L’educazione rafforza l’abitudine a guardare il mondo attraverso una certa lente. Possiamo diventare esperti in una visione errata, diventare molto precisi nella nostra comprensione e relazionarci con altri esperti. Accade lo stesso anche con la filosofia: impariamo sistemi intellettuali dettagliati e sviluppiamo la mente per farla diventare un acuto strumento di indagine. Ma finché non si penetra l’ignoranza innata, acquisiremo solo nuovi pregiudizi, di certo non la saggezza fondamentale.

Ci si affeziona persino alle cose più banali: una particolare marca di sapone o a un taglio di capelli. Su larga scala, sviluppiamo religioni, sistemi politici, filosofie, psicologie e scienze. Eppure nessuno nasce con la convinzione che sia sbagliato mangiare carne di manzo o di maiale o che un sistema filosofico sia giusto e un altro in errore o che questa religione sia quella vera e quell’altra falsa. Sono tutti pregiudizi appresi.

L’adesione a particolari valori è il risultato dell’ignoranza culturale, ma la propensione ad accettare visioni limitate ha origine nel dualismo, che è la manifestazione dell’ignoranza innata. Non è di per sé un male, è semplicemente il modo in cui vanno le cose.

I nostri attaccamenti possono portare alla guerra, ma si manifestano anche come tecnologie utili e arti diverse che sono di grande beneficio per il mondo. Finché non siamo illuminati, partecipiamo al dualismo, ed è giusto così.

In tibetano c’è un detto: “Quando hai il corpo di un asino, goditi il sapore dell’erba”. In altre parole, dovremmo apprezzare e godere di questa vita perché è significativa e preziosa in sé, e perché è la vita che stiamo vivendo.

Se non stiamo attenti, gli insegnamenti possono essere usati per fornire una base alla nostra ignoranza.

Potremmo credere che sia un male per qualcuno ottenere un titolo di studio avanzato o avere restrizioni alimentari, ma questo non è il punto a tutti. O si potrebbe dire che l’ignoranza è sbagliata e la vita ordinaria solo stupidità samsarica. Ma l’ignoranza è semplicemente un’oscurazione della coscienza. Esserne attratti o respinti è sempre lo stesso vecchio gioco del dualismo, giocato nel regno dell’ignoranza. Ecco quanto è pervasiva l’ignoranza.

Persino gli insegnamenti devono funzionare all’interno del dualismo, incoraggiando l’attaccamento alla virtù e l’avversione per la non virtù, paradossalmente utilizzando il dualismo dell’ignoranza per superare l’ignoranza. Quanto sottile deve diventare la nostra comprensione e quanto facilmente possiamo perderci!

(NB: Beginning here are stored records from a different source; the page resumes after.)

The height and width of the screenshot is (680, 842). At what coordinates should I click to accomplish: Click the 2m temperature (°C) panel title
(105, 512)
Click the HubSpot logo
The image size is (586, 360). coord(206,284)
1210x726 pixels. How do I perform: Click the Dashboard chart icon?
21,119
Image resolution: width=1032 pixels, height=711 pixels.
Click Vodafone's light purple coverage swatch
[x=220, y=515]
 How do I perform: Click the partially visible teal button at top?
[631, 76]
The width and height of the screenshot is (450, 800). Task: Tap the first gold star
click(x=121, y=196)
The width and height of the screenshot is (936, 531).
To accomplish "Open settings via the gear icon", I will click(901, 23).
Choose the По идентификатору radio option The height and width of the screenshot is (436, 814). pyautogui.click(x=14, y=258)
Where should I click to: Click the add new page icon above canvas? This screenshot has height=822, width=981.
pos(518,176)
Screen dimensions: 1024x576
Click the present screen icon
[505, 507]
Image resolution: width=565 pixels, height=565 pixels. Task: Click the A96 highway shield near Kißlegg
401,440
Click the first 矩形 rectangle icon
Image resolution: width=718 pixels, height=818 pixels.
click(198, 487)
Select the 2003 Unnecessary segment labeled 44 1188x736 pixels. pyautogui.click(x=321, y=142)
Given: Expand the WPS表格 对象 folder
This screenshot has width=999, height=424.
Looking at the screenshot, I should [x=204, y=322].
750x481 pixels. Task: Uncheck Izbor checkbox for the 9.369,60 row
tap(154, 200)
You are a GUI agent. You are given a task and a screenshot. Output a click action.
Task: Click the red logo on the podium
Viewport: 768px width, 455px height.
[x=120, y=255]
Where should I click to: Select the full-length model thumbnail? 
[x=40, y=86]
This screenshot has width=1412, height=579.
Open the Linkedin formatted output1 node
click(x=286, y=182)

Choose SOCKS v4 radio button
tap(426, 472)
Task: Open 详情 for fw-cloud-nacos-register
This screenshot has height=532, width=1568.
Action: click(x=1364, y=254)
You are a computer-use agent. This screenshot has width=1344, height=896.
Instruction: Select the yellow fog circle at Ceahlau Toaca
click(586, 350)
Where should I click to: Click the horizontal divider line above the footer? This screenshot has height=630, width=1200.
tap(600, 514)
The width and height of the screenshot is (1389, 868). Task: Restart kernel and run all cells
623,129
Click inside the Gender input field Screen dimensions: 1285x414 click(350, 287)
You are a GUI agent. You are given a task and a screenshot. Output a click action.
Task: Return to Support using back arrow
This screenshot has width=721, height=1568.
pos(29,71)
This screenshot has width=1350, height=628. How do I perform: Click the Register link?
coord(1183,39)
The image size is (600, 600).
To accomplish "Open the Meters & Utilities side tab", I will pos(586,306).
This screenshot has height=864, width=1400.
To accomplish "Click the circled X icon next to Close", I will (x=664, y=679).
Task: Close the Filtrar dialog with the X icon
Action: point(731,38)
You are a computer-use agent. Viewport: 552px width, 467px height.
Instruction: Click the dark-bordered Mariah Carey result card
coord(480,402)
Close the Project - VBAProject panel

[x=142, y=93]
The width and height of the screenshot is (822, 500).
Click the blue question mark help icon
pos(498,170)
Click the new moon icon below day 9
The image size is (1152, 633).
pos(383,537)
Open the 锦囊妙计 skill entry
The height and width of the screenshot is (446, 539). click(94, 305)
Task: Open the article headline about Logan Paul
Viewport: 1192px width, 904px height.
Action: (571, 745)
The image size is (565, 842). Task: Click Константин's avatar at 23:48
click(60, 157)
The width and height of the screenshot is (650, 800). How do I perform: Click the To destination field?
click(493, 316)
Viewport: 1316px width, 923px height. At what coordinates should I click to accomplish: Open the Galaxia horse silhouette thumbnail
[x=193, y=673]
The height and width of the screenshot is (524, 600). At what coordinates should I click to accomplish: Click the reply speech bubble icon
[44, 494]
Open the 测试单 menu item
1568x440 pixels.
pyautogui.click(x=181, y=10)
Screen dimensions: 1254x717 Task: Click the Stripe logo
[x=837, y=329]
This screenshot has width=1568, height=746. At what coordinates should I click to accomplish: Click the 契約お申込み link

Questo è il motivo per cui la pratica è necessaria per avere un’esperienza diretta piuttosto che sviluppare un altro sistema concettuale da elaborare e difendere.

Quando le cose sono viste da una prospettiva superiore, tendono a livellarsi. Dal punto di vista della saggezza non dualistica non c’è nulla di importante o di non importante.

Tenzin Wangyal Rinpoce – Tradotto da The Tibetan Yogas of Dream and Sleep (Shambhala).